§ RECORDS:

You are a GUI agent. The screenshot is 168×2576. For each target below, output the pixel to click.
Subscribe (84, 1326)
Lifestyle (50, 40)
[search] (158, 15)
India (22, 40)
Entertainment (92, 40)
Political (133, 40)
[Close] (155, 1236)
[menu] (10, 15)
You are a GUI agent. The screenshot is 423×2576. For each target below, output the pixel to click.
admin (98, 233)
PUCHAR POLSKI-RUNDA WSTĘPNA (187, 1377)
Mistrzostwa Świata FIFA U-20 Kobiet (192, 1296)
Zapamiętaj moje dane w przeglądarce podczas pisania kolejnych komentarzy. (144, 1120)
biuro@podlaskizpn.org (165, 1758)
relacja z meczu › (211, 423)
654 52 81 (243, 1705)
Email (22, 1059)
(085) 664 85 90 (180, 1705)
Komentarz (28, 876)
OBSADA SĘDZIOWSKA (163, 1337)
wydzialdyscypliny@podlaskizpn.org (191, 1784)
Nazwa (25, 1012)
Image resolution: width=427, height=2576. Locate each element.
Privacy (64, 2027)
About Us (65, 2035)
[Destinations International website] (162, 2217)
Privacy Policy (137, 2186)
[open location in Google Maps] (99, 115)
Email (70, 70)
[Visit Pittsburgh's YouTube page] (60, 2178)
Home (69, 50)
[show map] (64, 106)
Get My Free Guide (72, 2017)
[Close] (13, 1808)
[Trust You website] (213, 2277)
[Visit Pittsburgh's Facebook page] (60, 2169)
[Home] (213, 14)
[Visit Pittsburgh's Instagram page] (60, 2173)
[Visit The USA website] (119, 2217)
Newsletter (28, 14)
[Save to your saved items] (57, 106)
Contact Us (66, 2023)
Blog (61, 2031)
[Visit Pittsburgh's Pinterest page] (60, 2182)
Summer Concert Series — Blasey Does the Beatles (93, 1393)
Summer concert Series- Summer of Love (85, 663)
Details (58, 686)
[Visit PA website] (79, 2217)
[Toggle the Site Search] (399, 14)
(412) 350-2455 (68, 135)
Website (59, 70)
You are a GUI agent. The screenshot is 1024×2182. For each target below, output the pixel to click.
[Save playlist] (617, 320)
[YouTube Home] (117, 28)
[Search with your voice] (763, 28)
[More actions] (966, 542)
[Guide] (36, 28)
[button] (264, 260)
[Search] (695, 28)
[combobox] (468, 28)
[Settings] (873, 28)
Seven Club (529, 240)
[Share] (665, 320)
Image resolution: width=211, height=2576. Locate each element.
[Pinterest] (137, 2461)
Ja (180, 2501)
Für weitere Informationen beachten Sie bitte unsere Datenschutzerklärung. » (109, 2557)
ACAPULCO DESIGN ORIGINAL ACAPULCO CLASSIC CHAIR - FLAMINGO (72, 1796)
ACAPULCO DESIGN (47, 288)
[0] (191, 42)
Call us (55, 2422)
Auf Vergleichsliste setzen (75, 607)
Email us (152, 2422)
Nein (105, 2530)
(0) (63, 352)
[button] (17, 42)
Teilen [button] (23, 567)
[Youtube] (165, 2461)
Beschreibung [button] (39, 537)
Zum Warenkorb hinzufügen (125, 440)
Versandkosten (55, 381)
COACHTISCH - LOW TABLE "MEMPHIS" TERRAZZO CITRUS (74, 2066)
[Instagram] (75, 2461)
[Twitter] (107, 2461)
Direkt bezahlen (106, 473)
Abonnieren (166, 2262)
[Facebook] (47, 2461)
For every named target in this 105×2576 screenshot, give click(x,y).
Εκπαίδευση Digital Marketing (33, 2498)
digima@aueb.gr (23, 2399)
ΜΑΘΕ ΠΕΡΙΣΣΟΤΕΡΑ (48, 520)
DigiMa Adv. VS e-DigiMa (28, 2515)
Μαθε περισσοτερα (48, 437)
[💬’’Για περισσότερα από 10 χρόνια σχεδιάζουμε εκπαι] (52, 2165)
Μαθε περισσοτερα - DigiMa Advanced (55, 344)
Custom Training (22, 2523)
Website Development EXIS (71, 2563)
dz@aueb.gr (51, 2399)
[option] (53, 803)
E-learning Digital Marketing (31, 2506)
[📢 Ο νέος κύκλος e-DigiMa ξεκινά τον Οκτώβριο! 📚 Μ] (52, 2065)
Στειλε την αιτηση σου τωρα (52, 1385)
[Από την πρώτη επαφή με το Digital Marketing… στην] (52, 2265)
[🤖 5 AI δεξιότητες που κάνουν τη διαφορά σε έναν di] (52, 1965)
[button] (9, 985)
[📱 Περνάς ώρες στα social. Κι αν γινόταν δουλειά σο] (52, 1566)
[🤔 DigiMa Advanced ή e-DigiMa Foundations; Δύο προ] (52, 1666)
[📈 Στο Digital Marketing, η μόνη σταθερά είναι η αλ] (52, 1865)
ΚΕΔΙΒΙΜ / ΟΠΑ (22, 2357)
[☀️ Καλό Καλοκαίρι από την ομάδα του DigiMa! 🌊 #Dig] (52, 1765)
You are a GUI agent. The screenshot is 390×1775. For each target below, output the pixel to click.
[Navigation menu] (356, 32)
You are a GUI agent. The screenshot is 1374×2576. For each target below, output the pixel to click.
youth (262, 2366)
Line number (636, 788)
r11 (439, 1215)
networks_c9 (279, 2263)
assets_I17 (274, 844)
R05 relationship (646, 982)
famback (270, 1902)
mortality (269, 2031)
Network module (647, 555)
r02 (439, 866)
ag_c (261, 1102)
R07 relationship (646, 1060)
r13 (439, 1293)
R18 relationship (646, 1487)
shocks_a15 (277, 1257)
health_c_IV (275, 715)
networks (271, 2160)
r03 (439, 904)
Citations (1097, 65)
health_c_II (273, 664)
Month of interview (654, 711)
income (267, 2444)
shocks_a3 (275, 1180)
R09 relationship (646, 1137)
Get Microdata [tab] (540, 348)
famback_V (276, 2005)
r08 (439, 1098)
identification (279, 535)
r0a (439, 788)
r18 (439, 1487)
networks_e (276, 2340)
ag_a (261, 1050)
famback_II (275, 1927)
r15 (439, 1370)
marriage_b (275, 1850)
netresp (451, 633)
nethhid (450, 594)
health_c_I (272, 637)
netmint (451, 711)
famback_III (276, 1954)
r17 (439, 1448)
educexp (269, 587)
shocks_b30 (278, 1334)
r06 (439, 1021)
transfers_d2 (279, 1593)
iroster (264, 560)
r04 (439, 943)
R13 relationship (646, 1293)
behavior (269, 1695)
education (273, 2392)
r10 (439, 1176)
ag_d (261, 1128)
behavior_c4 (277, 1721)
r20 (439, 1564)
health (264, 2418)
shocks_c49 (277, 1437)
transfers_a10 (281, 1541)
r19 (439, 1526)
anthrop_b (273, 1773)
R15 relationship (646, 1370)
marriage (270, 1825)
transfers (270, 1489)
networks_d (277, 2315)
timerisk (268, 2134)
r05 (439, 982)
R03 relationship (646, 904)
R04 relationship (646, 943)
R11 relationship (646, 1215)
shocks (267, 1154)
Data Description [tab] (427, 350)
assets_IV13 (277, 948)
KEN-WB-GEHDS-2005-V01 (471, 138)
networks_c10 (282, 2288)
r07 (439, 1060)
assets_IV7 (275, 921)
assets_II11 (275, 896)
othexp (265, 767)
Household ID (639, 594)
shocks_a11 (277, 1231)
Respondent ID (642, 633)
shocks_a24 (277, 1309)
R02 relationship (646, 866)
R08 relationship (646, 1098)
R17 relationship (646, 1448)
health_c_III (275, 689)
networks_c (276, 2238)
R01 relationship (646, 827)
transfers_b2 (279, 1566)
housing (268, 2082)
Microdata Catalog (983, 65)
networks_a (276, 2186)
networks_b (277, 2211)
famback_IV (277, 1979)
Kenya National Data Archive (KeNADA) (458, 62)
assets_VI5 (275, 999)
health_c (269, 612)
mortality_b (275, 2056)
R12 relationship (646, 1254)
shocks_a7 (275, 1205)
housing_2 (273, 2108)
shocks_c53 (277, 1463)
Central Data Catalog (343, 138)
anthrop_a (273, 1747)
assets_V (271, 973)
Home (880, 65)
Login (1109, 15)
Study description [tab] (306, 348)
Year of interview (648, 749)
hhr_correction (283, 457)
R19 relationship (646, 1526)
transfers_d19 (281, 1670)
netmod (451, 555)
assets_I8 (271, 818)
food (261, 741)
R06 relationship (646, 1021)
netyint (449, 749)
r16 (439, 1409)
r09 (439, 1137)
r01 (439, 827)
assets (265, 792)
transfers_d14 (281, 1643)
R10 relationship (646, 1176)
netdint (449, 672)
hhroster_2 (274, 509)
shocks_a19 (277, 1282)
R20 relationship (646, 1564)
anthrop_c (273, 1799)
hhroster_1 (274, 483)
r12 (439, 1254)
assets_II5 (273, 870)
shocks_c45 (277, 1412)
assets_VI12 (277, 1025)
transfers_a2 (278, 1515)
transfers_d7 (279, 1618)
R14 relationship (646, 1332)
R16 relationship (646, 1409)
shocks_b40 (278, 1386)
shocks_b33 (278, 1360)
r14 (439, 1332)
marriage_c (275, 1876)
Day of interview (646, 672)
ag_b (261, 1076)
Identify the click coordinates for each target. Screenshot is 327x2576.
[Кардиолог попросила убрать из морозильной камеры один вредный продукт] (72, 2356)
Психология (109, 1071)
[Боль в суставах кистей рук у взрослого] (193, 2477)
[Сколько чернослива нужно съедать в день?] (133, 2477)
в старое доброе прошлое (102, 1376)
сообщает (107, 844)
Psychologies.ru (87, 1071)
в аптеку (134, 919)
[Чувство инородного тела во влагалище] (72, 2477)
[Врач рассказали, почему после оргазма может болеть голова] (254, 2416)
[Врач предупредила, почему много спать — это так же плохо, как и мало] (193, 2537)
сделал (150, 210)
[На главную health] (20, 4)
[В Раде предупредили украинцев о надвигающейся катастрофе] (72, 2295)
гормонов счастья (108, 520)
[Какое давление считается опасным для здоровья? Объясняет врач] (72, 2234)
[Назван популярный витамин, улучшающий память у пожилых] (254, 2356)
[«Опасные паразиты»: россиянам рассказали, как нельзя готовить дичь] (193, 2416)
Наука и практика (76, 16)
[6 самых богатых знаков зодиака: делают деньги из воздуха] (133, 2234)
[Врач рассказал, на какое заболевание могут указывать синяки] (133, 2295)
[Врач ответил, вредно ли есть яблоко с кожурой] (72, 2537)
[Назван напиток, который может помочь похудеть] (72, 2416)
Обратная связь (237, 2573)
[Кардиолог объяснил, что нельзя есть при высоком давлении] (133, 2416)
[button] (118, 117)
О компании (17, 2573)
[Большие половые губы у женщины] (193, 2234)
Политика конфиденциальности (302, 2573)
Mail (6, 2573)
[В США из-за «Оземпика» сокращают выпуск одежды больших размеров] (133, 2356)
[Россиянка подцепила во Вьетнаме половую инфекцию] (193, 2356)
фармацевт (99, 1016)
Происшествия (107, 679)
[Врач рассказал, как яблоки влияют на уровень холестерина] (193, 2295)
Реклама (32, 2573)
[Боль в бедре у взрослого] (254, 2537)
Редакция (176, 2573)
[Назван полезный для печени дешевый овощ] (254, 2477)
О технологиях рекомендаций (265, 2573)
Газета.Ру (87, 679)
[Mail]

§ ABOUT THIS EXERCISE:
Restate, word for word, the listing above from its first line through the line that contains "[Destinations International website]", keeping both of those lines.

§ RESULT FOR THIS TASK:
You are a GUI agent. The screenshot is 168×2576. For each target below, output the pixel to click.
Subscribe (84, 1326)
Lifestyle (50, 40)
[search] (158, 15)
India (22, 40)
Entertainment (92, 40)
Political (133, 40)
[Close] (155, 1236)
[menu] (10, 15)
You are a GUI agent. The screenshot is 423×2576. For each target below, output the pixel to click.
admin (98, 233)
PUCHAR POLSKI-RUNDA WSTĘPNA (187, 1377)
Mistrzostwa Świata FIFA U-20 Kobiet (192, 1296)
Zapamiętaj moje dane w przeglądarce podczas pisania kolejnych komentarzy. (144, 1120)
biuro@podlaskizpn.org (165, 1758)
relacja z meczu › (211, 423)
654 52 81 (243, 1705)
Email (22, 1059)
(085) 664 85 90 (180, 1705)
Komentarz (28, 876)
OBSADA SĘDZIOWSKA (163, 1337)
wydzialdyscypliny@podlaskizpn.org (191, 1784)
Nazwa (25, 1012)
Image resolution: width=427, height=2576. Locate each element.
Privacy (64, 2027)
About Us (65, 2035)
[Destinations International website] (162, 2217)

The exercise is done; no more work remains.